Understanding the values your game expresses, in its mechanics and its theme, will tell you what kind of people will want to play your game. And more importantly, who will NOT want to play your game. Or how to expand it or tweak it or reposition it to get in touch with different values in different players. Abstract games are good like that, you can make cubes mean anything you want. So are game variants to suit different mechanical values, or different victory conditions (your business might be richer but my building is taller). And trying to tap into people’s values, to what they personally care about, is a great way to sell games. People like kittens, which is why Exploding Kittens did so well. I used to pitch Guillotine to people by saying “it lets you kill annoying French people”. Because “being annoyed by the French” is a value. Other times I’ve pitched it as “it lets you lead the glorious revolution against the aristo scum” – to socialist types who have that value. Because people think in values, not in logic or reason.
If you’re making your own games, think about what you value. If you’re making RPG characters and want them involved in the adventure, find ways to tag in your own personal values into them – and be careful not to ever tag your values in ways that would compromise going on adventures. A pacifist character who gets dragged into a dungeon crawl is NOT going to be fun if you’re an actual pacifist. On the other hand, a game of something about clashing agendas like Hillfolk, Smallville or Prime Time Adventures might be a great place to tag that agenda into a character, to make those struggles hit home as they reflect your own.

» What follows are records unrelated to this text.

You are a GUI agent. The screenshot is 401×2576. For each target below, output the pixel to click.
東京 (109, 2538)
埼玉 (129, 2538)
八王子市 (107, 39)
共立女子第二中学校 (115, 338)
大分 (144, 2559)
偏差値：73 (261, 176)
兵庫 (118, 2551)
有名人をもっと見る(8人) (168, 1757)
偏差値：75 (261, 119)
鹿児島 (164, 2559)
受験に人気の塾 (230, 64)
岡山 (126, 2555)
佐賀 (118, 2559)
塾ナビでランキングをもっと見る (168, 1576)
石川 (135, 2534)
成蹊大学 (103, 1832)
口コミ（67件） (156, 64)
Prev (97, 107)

I personally struggle with value clashes all the time, and am constantly curious about how they intersect with social change, politics and psychology. So much so I wrote an RPG about it. Two of them, actually. One very recently called It Is Forbidden, which is about the cultural clash aspect, which was available through the crowdfunding only. And another long long ago called Walk the Line, a Firefly/Serenity emulator where the whole basis of the game was swinging between your own conflicting values. Very very old Steve fans might remember it and expected it to never see the light of day, but it’s here now. What can I say: fulfilling promises and pleasing fans, those are BIG values to me.